PROVIDED ENTRIES section start
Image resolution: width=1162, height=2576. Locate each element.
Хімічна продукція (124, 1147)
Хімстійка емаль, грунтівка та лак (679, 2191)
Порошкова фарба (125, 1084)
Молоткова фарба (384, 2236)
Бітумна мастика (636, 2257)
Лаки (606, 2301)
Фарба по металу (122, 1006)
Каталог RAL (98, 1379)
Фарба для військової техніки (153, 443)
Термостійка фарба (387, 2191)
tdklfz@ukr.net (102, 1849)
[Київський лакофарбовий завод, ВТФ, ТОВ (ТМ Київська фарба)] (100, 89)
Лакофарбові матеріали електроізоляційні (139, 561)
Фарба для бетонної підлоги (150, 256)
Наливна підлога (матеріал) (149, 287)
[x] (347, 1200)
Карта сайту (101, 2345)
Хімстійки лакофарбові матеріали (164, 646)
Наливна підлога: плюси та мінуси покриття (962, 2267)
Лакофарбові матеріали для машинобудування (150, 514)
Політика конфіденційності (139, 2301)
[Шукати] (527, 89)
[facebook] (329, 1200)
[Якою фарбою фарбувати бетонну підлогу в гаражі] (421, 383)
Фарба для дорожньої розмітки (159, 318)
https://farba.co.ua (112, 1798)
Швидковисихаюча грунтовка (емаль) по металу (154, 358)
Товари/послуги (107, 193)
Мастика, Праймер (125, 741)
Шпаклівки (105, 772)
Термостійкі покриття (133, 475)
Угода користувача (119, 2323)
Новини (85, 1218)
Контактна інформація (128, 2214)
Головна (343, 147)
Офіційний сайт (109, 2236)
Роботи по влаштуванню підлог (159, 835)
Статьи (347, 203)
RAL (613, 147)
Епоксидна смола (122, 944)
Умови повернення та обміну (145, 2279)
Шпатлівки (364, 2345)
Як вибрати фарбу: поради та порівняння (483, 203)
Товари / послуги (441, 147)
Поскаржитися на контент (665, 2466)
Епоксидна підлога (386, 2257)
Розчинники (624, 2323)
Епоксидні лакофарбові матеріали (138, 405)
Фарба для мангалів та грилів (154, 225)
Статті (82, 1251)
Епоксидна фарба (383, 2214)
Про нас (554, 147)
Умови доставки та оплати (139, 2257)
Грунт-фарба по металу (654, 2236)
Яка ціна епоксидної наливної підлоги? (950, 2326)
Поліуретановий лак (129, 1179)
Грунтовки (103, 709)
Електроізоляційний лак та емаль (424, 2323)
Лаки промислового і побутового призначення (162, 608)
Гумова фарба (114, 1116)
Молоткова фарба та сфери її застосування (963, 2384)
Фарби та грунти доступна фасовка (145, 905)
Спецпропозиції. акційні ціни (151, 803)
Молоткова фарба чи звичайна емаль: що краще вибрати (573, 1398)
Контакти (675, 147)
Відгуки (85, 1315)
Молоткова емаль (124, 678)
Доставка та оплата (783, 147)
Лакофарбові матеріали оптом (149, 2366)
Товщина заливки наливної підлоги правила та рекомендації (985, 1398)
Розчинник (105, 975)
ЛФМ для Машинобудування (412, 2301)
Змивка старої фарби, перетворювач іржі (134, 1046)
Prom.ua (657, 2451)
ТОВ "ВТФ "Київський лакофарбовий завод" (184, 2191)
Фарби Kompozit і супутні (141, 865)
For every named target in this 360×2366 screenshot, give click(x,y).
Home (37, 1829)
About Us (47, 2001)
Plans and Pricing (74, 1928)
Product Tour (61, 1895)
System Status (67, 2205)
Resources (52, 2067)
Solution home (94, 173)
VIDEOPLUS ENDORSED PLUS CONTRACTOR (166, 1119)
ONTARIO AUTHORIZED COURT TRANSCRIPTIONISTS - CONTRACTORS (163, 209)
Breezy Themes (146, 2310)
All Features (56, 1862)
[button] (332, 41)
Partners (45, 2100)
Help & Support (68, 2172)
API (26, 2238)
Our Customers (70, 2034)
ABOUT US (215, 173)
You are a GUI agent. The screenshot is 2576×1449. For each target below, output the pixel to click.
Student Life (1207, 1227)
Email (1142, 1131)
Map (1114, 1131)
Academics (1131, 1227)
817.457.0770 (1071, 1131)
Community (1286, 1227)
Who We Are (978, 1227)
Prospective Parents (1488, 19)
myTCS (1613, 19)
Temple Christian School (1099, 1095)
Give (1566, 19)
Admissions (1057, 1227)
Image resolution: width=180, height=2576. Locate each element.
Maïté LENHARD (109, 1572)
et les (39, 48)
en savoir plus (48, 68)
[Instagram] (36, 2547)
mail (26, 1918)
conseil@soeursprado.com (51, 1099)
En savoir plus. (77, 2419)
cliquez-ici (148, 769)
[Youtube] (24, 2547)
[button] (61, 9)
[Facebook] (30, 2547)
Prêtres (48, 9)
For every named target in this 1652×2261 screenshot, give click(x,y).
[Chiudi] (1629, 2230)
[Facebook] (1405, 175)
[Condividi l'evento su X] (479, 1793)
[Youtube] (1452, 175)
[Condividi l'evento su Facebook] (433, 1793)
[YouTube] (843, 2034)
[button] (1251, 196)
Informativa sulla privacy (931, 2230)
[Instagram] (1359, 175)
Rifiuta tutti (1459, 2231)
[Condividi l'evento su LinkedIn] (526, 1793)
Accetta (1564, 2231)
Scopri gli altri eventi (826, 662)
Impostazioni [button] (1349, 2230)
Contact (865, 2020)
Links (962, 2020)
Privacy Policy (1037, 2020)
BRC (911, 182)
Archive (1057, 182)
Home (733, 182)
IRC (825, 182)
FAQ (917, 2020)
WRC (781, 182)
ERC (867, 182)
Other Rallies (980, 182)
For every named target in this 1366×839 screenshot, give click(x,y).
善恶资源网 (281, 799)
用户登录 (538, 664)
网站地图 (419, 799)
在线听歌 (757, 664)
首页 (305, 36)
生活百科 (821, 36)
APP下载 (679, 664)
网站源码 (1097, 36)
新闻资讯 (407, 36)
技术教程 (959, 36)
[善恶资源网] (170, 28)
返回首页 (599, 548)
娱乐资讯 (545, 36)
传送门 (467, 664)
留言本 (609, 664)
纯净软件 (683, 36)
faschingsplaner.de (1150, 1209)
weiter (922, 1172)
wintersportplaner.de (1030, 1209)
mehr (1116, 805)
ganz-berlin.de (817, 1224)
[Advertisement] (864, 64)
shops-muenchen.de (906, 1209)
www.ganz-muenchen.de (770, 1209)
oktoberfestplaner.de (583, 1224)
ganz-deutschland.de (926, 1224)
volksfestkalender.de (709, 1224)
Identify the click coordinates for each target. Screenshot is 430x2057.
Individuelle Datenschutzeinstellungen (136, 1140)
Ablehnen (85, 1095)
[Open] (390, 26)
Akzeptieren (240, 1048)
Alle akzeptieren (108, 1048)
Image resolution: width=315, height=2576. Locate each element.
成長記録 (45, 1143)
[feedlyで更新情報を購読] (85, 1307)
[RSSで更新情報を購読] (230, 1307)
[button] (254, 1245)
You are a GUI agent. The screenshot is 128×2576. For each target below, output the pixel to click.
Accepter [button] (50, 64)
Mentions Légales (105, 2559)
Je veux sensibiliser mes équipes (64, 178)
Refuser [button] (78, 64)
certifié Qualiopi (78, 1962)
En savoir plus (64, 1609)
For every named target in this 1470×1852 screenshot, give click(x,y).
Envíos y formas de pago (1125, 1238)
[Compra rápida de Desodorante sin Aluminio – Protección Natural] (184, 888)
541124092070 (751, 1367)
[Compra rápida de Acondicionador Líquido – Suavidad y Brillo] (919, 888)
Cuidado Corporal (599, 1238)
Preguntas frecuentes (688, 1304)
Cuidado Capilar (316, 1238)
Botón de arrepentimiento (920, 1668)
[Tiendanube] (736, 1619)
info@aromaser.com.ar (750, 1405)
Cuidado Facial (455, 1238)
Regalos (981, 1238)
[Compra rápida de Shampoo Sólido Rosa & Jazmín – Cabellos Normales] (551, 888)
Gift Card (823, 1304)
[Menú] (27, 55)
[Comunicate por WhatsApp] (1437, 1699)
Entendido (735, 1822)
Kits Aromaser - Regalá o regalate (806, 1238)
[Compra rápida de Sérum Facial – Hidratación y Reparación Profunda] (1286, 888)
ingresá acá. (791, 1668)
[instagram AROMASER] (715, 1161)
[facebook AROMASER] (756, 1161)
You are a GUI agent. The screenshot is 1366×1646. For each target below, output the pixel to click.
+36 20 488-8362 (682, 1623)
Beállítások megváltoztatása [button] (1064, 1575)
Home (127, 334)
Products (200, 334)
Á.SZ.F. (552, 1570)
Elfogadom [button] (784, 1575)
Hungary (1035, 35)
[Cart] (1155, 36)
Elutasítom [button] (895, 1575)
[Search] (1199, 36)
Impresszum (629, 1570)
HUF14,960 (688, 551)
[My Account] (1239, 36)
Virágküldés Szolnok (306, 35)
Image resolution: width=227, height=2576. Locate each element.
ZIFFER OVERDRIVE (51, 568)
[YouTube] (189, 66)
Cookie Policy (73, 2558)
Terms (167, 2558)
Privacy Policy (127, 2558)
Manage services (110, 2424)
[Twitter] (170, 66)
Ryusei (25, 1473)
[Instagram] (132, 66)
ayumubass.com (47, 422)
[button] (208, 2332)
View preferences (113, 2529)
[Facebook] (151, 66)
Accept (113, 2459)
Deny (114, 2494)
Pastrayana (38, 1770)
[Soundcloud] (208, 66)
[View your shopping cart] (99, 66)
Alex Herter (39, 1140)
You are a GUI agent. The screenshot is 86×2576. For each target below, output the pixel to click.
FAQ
PROVIDED ENTRIES section end
WHAT NEEDS TO BE DONE →
Search the data for "[Menú] (27, 55)". Beginning with that line, set down every line through the last exactly.

EXERCISE RESULT →
[Menú] (27, 55)
[Comunicate por WhatsApp] (1437, 1699)
Entendido (735, 1822)
Kits Aromaser - Regalá o regalate (806, 1238)
[Compra rápida de Sérum Facial – Hidratación y Reparación Profunda] (1286, 888)
ingresá acá. (791, 1668)
[instagram AROMASER] (715, 1161)
[facebook AROMASER] (756, 1161)
You are a GUI agent. The screenshot is 1366×1646. For each target below, output the pixel to click.
+36 20 488-8362 (682, 1623)
Beállítások megváltoztatása [button] (1064, 1575)
Home (127, 334)
Products (200, 334)
Á.SZ.F. (552, 1570)
Elfogadom [button] (784, 1575)
Hungary (1035, 35)
[Cart] (1155, 36)
Elutasítom [button] (895, 1575)
[Search] (1199, 36)
Impresszum (629, 1570)
HUF14,960 (688, 551)
[My Account] (1239, 36)
Virágküldés Szolnok (306, 35)
Image resolution: width=227, height=2576. Locate each element.
ZIFFER OVERDRIVE (51, 568)
[YouTube] (189, 66)
Cookie Policy (73, 2558)
Terms (167, 2558)
Privacy Policy (127, 2558)
Manage services (110, 2424)
[Twitter] (170, 66)
Ryusei (25, 1473)
[Instagram] (132, 66)
ayumubass.com (47, 422)
[button] (208, 2332)
View preferences (113, 2529)
[Facebook] (151, 66)
Accept (113, 2459)
Deny (114, 2494)
Pastrayana (38, 1770)
[Soundcloud] (208, 66)
[View your shopping cart] (99, 66)
Alex Herter (39, 1140)
You are a GUI agent. The screenshot is 86×2576. For each target below, output the pixel to click.
FAQ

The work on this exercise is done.